As a rule, he acts. But even he can be daunted, at least
temporarily. In April 2011, he was arrested in Beijing and kept under 24 hour
guard at an undisclosed location; he had, effectively, been disappeared. When
released 81 days later he was thinner and uncharacteristically reticent,
refusing to talk about the experience. But not for long: a few weeks later he
was back in full force on Twitter, which, now that his blog is banned, is the
social medium through which he connects with a large Chinese following.
Ai Weiwei is one of the artists Chinese authorities toy
with, bestowing freedoms then withdrawing them. Arbitrariness seems to be the
name of the game. The lesson is not so much about this law or that limit,
ill-defined as they are and are likely meant to be. It is about authority
itself — its tripwires, minefields and irritability.
Ai Weiwei was celebrated for his role in designing the celebrated
Bird's Nest stadium for the 2008 Beijing Olympics but soon after denounced the
games as a "pretend smile." He told The New York Times that: “What
counts are the tens of thousands of lives ruined because of poor construction
of schools in Sichuan, because of blood sellers in Henan, because of industrial
accidents in Guangdong and because of the death penalty. These are the figures
that really tell the tale of our era.”
He had earlier spent a decade (1983-993) in New York City,
remarking that its lights, as his plane set down, looked to him "like a basket
of jewelry." A touch of New York at once nullified "twenty years of
[state] education." There he assimilated Western art and culture, with an
accent on Duchamp and Warhol, took and exhibited thousands of photographs, and
joined in protests and demonstrations. The film darts a bit too quickly past a
suggestive photo of Ai Weiwei, China's dissident to be, sitting alongside Allen
Ginsberg, who might be termed America's dissident laureate, were that not an
oxymoron. As it happens, Ginsberg, who seems to have known everyone, had met Ai
Qing, Ai Weiwei's, father, on a trip to China.
Ai Qing had been one of China's best known poets. Though he
sided with the Communist Party and had penned earnest praise songs to Chairman
Mao (probably not his best work), he spent much of Communist rule having rocks
hurled at him, ink poured on him for the sin of literature, while cleaning rural
toilets and almost starving. Ai Weiwei, growing up, witnessed these
humiliations. When Ai Qing was officially "exonerated" in 1978 and his
sentencing labeled a "mistake", his response, as per Ai Weiwei, was,
"For you it was a mistake, one word, for me it was 20 years."
Ai Weiwei had gone to Sichuan in 2008 to document the
effects of the earthquake, during which 70,000 people died, including thousands
of schoolchildren whose schools caved in on them because of notoriously shoddy
— "tofu" — construction. Ai Weiwei used thousands of multi-colored
children's backpacks to spell out in Chinese characters what one mother said
about her daughter: "She had been happy living in this world for 7 years."

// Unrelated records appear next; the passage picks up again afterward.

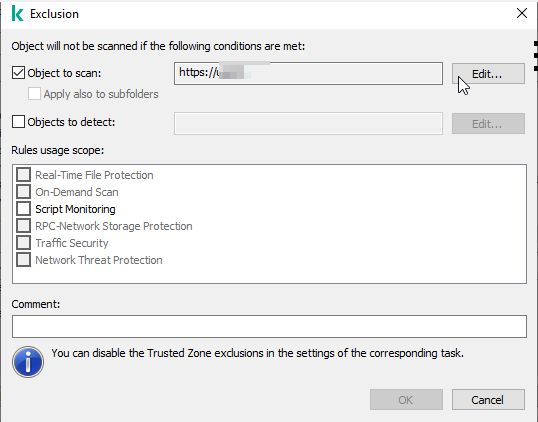
Task: Click the Objects to detect text field
Action: click(x=308, y=124)
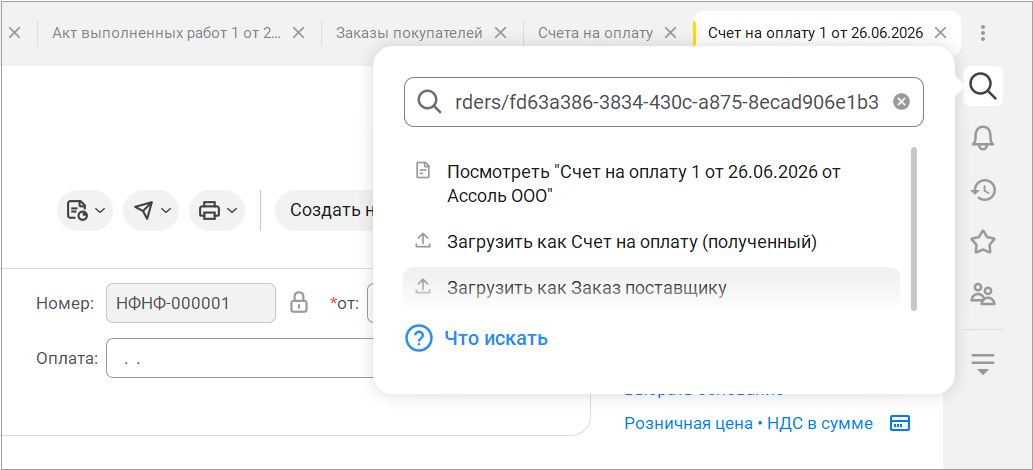Toggle the lock icon next to Номер
The image size is (1033, 470).
299,303
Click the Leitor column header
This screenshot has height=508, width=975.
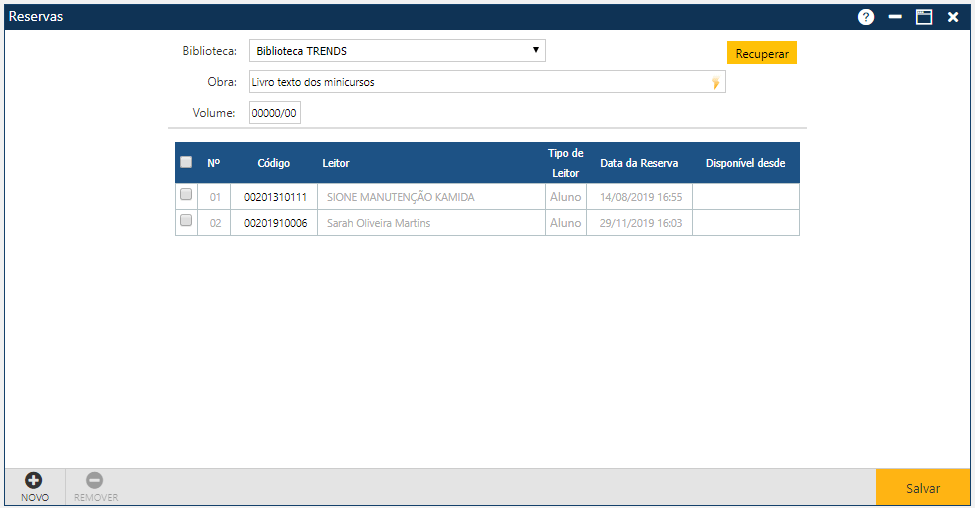336,163
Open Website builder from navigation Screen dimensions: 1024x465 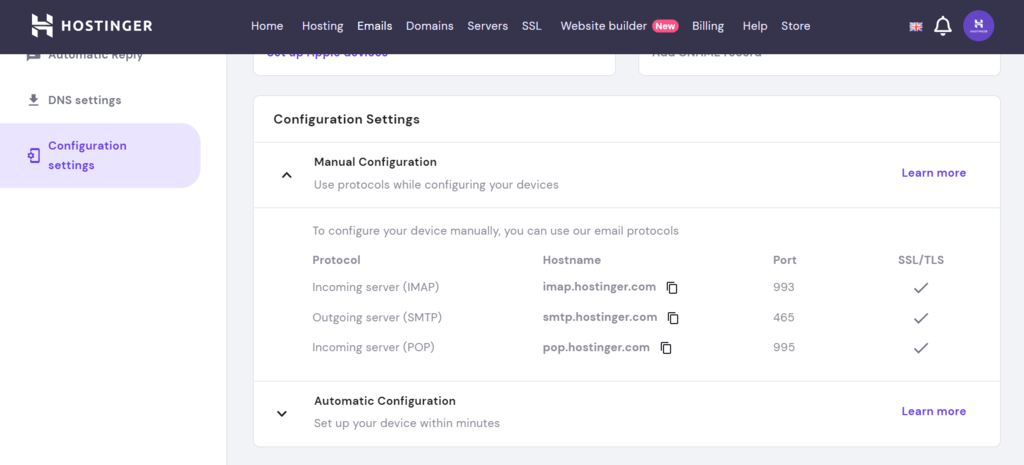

This artist's work and his role are not fully translatable
into Western categories. There is no one quite like him here. The Chinese, of
course, are numerous, and numbers therefore play an appropriate part in his
work, as in the number of backpacks he used for his show about the earthquake.
When he returned to Chengdu, he ordered a feast for sympathizers — there is no
lack of food in this movie — consisting of thousands of river crabs. Weiwei
himself was not permitted to attend this mass dinner but his friends ate very
well.
Ai Weiwei speaks for an alternate China, another possibility
for it. In a sense, he is the anti-Mao. Alison Klayman's “Ai Weiwei: Never
Sorry” is an essential introduction to his work to date.